Language acquisition proficiency assessment is also required to place students at their appropriate level.
Language use in the classroom:
The language of instruction is English and the curriculum is in the medium of English throughout the school, though it is recognized that other languages may be used for varying purposes during instructional activities. Decisions regarding language use in the classroom are at the discretion of individual teachers; however, it should always be kept in mind that becoming proficient in English is a priority in order to access English medium subject areas, such as the humanities and sciences, in the IB Diploma Programme curricula. Classroom teaching is thus guided by the following principles:
- During general instructional activities, decisions regarding which language(s) should be used must be founded on the intention that all students develop the necessary language proficiency in English to perform to their best ability on all tasks related to the curriculum.
- Notwithstanding (1), it may at times be helpful for students to think through or talk through unfamiliar or complex concepts in their first language before learning the vocabulary to talk about these concepts in English.
- When whole class discussions or mixed-language group discussions/activities are taking place, it is important to use English in order to ensure the collective understanding of all participants.
- Though the use of a student’s first language is not discouraged in the school, there will often be times in the classroom where the teacher needs to stipulate that a particular activity be undertaken solely in English, in order to achieve the stated learning objectives.
- Teachers consider language use at all stages of curriculum planning and implementation, with the aim of facilitating student understanding of both the language used in the classroom and the concepts embedded in the curriculum. In support of this aim, the school provides on-going professional development for teachers in the area of ESL and EAL strategies appropriate for mainstream classroom settings.
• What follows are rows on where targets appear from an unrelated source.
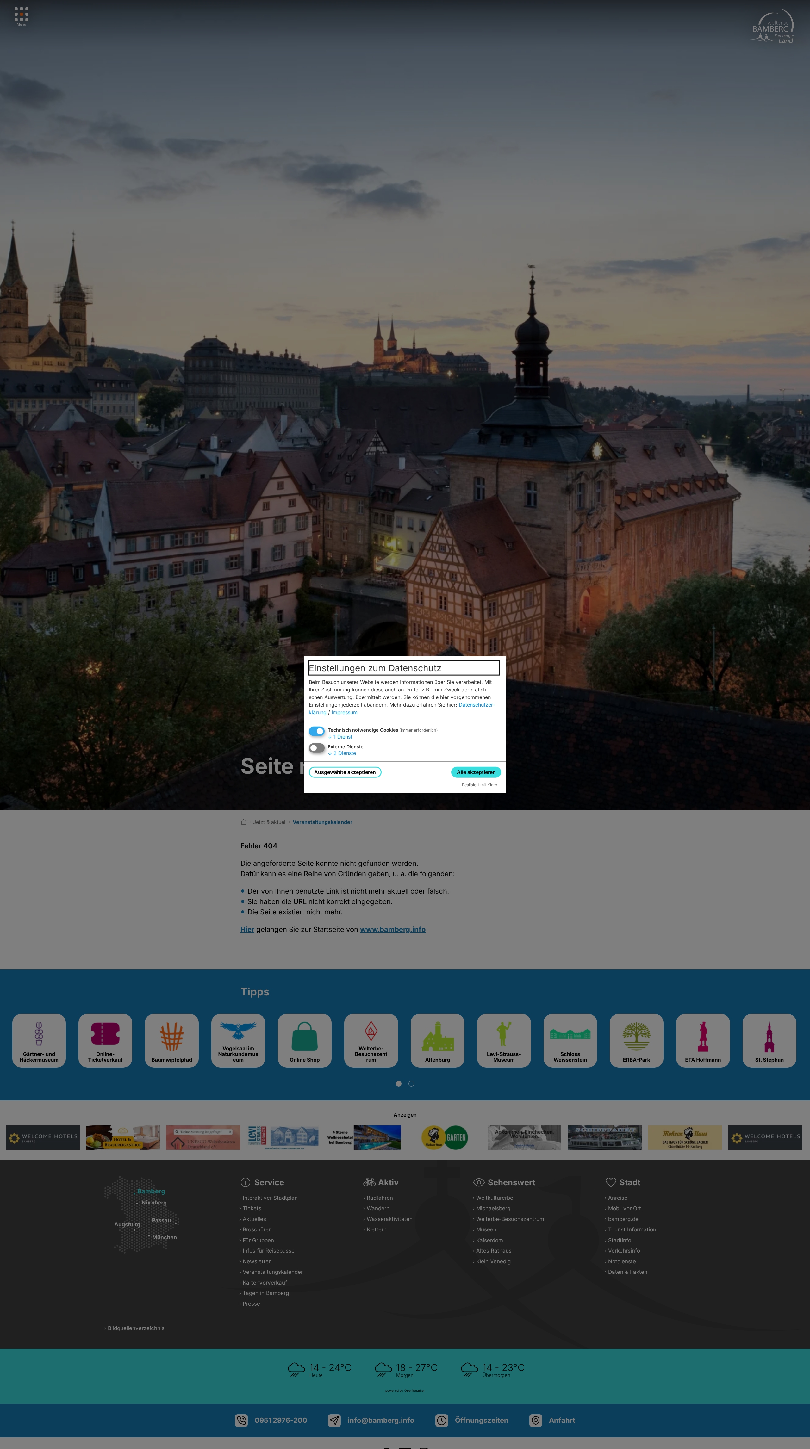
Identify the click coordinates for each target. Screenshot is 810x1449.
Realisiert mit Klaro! (480, 785)
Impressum (345, 712)
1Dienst (340, 736)
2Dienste (342, 753)
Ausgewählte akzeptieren (345, 772)
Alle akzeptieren (476, 772)
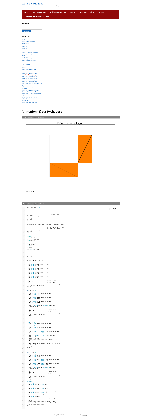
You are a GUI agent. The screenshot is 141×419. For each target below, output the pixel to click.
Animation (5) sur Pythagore (29, 80)
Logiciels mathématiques (58, 12)
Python (72, 12)
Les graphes (25, 57)
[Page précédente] (23, 117)
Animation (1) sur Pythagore (29, 73)
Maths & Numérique (32, 3)
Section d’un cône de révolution (30, 102)
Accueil (26, 12)
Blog (33, 12)
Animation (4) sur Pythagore (29, 78)
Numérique (82, 12)
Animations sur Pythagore (29, 69)
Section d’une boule (27, 64)
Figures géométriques (28, 54)
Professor (24, 46)
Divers (92, 12)
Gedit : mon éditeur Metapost (30, 52)
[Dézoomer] (35, 117)
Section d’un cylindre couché (29, 97)
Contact (101, 12)
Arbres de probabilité (27, 59)
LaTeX (23, 45)
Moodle (24, 40)
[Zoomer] (37, 117)
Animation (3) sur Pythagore (29, 76)
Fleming (85, 415)
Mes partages (41, 12)
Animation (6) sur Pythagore (29, 81)
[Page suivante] (26, 117)
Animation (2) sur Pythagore (30, 75)
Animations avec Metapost (29, 60)
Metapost (24, 48)
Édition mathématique (33, 17)
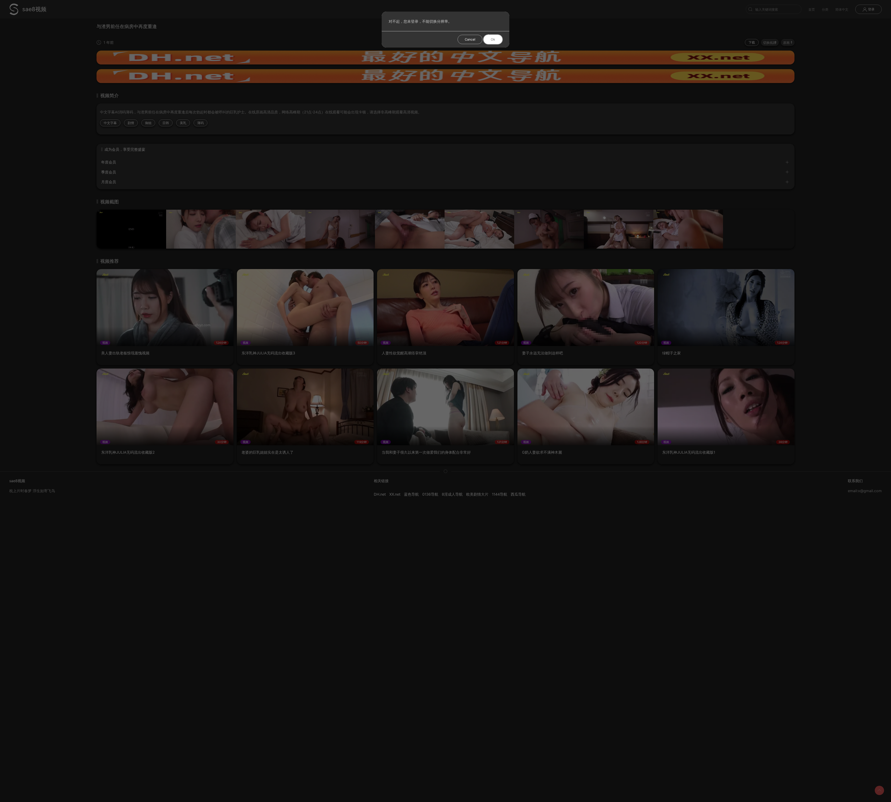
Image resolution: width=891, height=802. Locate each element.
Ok (493, 39)
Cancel (470, 39)
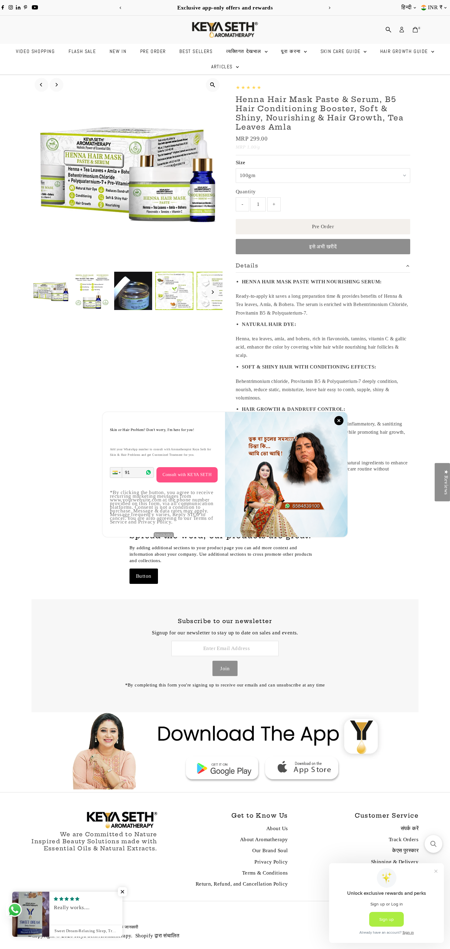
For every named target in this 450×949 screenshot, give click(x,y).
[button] (116, 472)
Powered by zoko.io (164, 534)
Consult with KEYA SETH (187, 474)
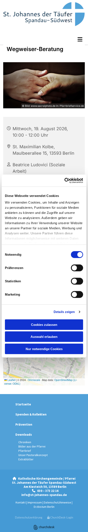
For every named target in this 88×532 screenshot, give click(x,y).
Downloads (23, 434)
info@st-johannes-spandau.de (44, 495)
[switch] (77, 267)
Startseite (23, 404)
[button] (44, 39)
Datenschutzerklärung (28, 517)
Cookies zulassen (44, 324)
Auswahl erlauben (44, 337)
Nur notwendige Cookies (44, 349)
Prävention (23, 424)
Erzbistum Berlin (44, 507)
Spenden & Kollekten (31, 414)
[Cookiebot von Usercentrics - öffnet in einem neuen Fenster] (64, 180)
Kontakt (21, 502)
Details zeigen (64, 312)
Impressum (35, 502)
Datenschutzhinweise (57, 502)
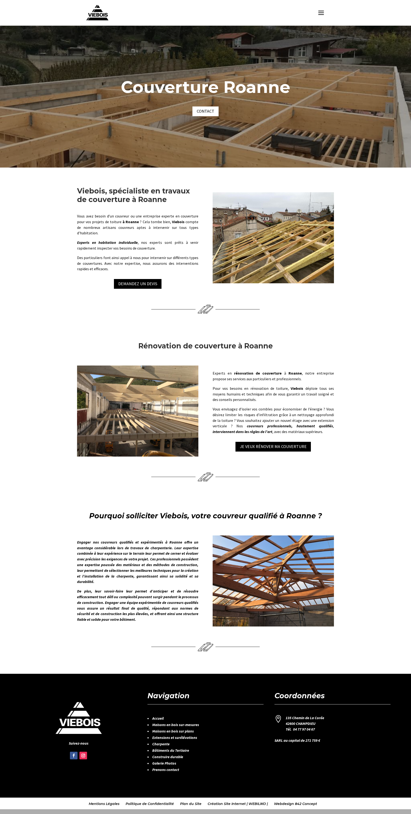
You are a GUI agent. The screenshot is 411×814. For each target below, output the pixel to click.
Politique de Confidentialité (150, 804)
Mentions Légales (104, 804)
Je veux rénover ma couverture (273, 446)
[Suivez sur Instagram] (83, 755)
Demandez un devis (137, 283)
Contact (205, 111)
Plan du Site (190, 804)
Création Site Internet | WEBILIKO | (238, 804)
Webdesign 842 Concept (295, 804)
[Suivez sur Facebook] (74, 755)
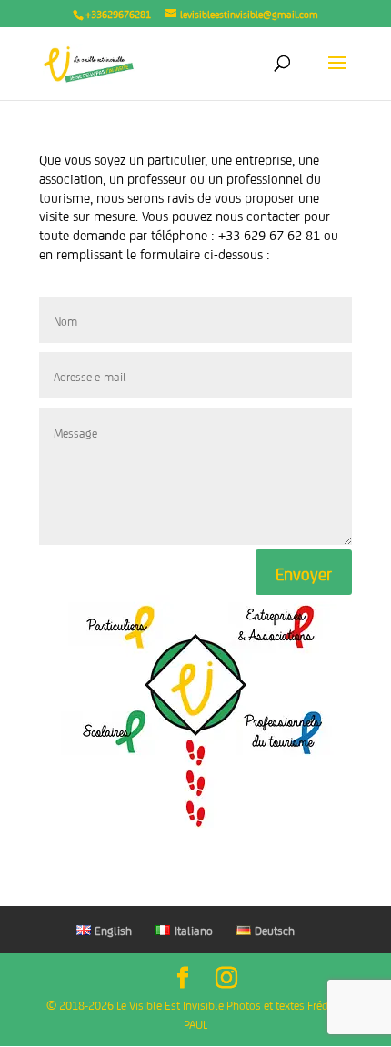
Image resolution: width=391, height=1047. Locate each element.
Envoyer (304, 572)
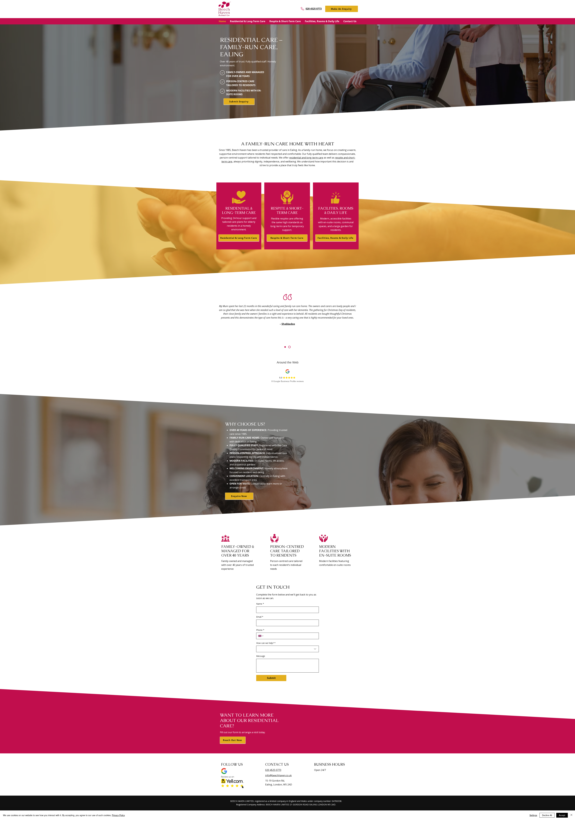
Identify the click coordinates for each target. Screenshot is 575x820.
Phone (260, 630)
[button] (341, 9)
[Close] (571, 815)
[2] (290, 347)
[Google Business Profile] (224, 771)
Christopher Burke (288, 335)
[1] (285, 347)
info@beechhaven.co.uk (278, 775)
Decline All (547, 815)
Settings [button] (533, 815)
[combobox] (287, 649)
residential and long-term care (306, 157)
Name (260, 603)
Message (260, 656)
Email (259, 616)
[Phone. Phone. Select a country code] (261, 636)
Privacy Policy (118, 815)
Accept (562, 815)
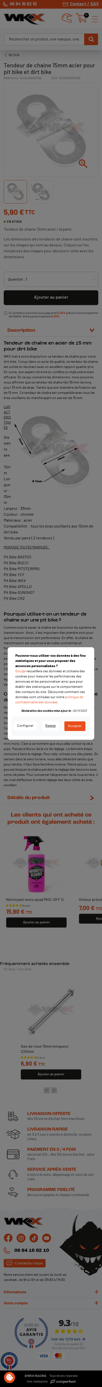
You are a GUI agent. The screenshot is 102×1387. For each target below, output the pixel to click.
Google (20, 671)
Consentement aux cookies (9, 1378)
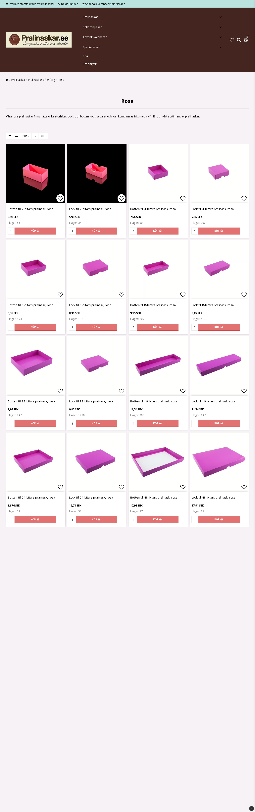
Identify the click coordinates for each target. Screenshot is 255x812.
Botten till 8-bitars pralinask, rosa (153, 305)
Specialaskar (91, 47)
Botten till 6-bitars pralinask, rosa (30, 305)
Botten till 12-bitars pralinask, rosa (31, 401)
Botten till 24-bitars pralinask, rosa (31, 497)
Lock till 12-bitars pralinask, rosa (91, 401)
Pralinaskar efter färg (41, 80)
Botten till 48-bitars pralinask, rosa (154, 497)
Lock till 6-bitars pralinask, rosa (90, 305)
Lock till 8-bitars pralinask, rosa (212, 305)
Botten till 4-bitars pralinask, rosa (153, 209)
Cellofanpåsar (92, 27)
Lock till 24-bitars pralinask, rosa (91, 497)
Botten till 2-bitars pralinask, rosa (30, 209)
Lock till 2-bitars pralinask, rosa (90, 209)
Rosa (61, 80)
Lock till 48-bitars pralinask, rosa (213, 497)
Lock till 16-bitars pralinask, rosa (213, 401)
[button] (232, 40)
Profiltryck (90, 64)
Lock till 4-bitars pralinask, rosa (212, 209)
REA (85, 56)
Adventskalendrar (95, 37)
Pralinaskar (90, 17)
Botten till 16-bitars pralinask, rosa (154, 401)
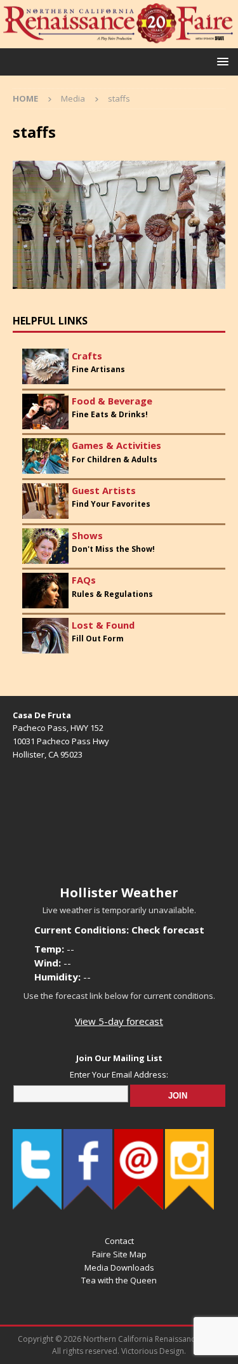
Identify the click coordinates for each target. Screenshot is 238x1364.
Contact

Language use outside the classroom
In line with the general belief that diversity in the languages used by students and staff is a positive element reinforcing international-mindedness in the school, no language is discouraged outside the classroom. However, students are encouraged to communicate as appropriate with their peers in the common language of English. It is important that no student is excluded due to the prevalence of an unfamiliar language and that students do not experience a sense of alienation from others.
Ongoing formative assessment informs instruction, differentiated through small groups, open-ended tasks, and differentiated learning materials. The school’s Assessment Policy outlines our philosophy and approach to assessing student learning in languages. A set of formal school assessments, including oral, reading, and writing assessments, are conducted. This data is used in various ways to inform ongoing instruction.
Summative assessments are also conducted at the end of each unit and at the end of the semester in addition to the internal and external assessment that is required by the IB.
This policy is communicated on the school website. At the beginning of each academic year, the Programme coordinators and Head of School communicates the policy to parents, students, and staff during orientation programs.
As an institution, we believe in growth through reflection and continuous improvement, and we recognize our role as life-long learners. We are therefore committed to reviewing this policy on a yearly basis during the months of October - November, with the aim of ensuring that our policies are aligned with that of the International Baccalaureate.